Peyton’s step 3 is the most crucial part in central line insertion training

Safety IV catheter


Krautter, M., Dittrich, R., Safi, A., Krautter, J., Maatouk, I., Moeltner, A., Herzog, W. and Nikendei, C. (2015) Peyton’s four-step approach: differential effects of single instructional steps on procedural and memory performance – a clarification study. Advances in Medical Education and Practice. 6, p.399-406. eCollection 2015.


BACKGROUND: Although Peyton’s four-step approach is a widely used method for skills-lab training in undergraduate medical education and has been shown to be more effective than standard instruction, it is unclear whether its superiority can be attributed to a specific single step.

PURPOSE: We conducted a randomized controlled trial to investigate the differential learning outcomes of the separate steps of Peyton’s four-step approach.

METHODS: Volunteer medical students were randomly assigned to four different groups. Step-1 group received Peyton’s Step 1, Step-2 group received Peyton’s Steps 1 and 2, Step-3 group received Peyton’s Steps 1, 2, and 3, and Step-3mod group received Peyton’s Steps 1 and 2, followed by a repetition of Step 2. Following the training, the first independent performance of a central venous catheter (CVC) insertion using a manikin was video-recorded and scored by independent video assessors using binary checklists. The day after the training, memory performance during delayed recall was assessed with an incidental free recall test.

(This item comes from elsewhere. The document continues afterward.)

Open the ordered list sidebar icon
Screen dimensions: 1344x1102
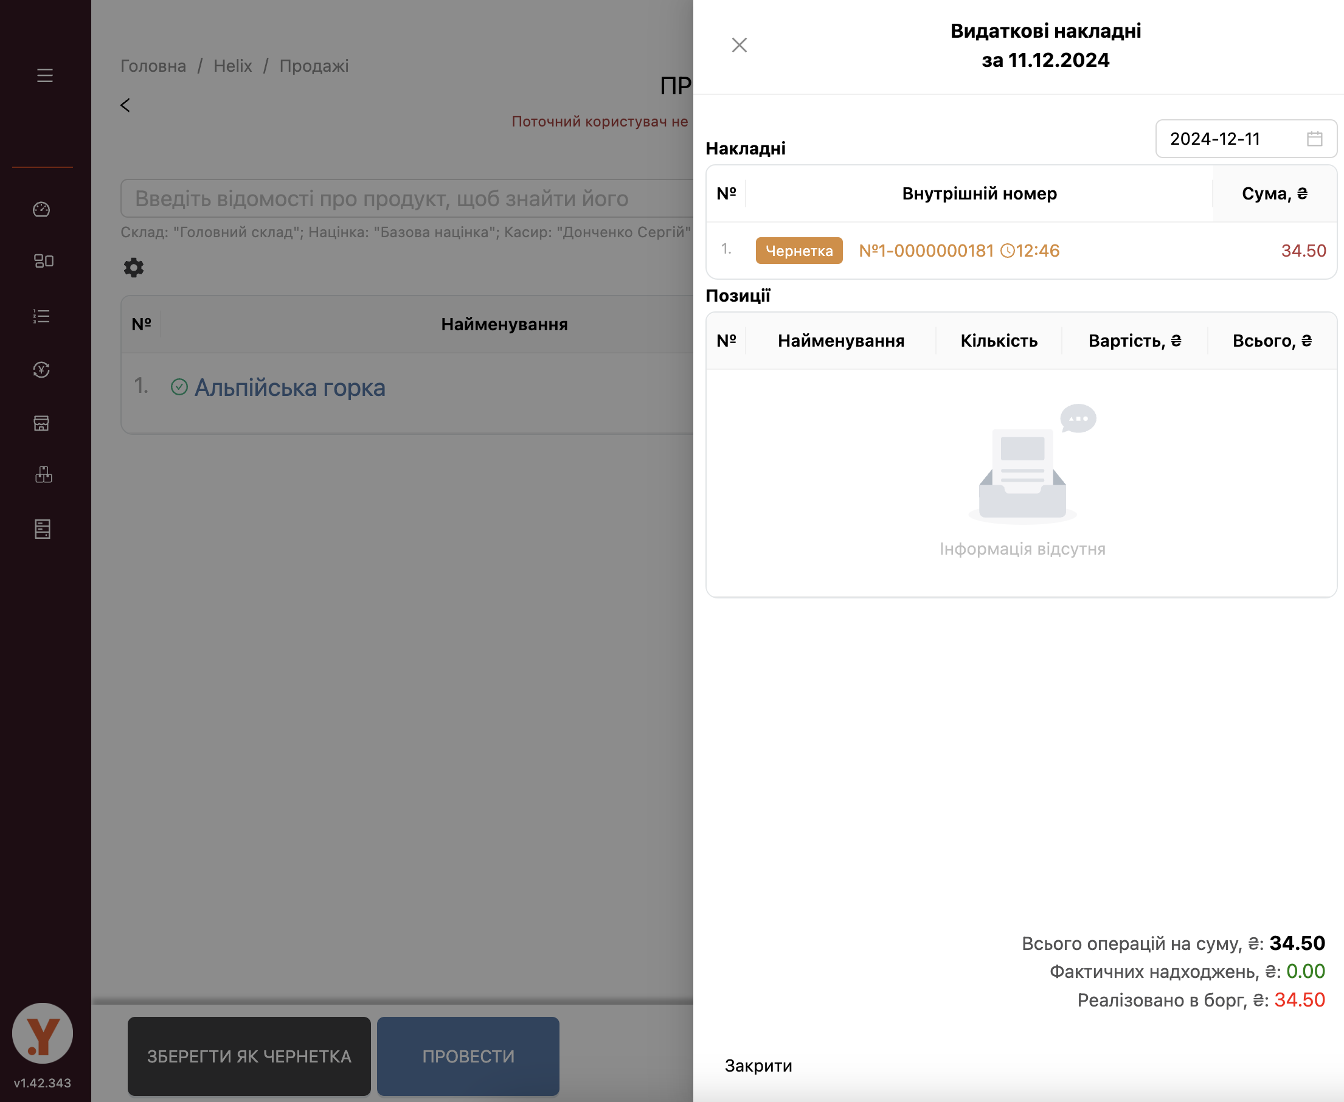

RESULTS: A total of 97 participants agreed to participate in the trial. There were no statistically significant group differences with regard to age, sex, completed education in a medical profession, completed medical clerkships, preliminary memory tests, or self-efficacy ratings. Regarding checklist ratings, Step-2 group showed a superior first independent performance of CVC placement compared to Step-1 group (P<0.001), and Step-3 group showed a superior performance to Step-2 group (P<0.009), while Step-2 group and Step-3mod group did not differ (P=0.055). The findings were similar in the incidental free recall test.

CONCLUSION: Our study identified Peyton’s Step 3 as being the most crucial part within Peyton’s four-step approach, contributing significantly more to learning success than the previous steps and reaching beyond the benefit of a mere repetition of skills demonstration.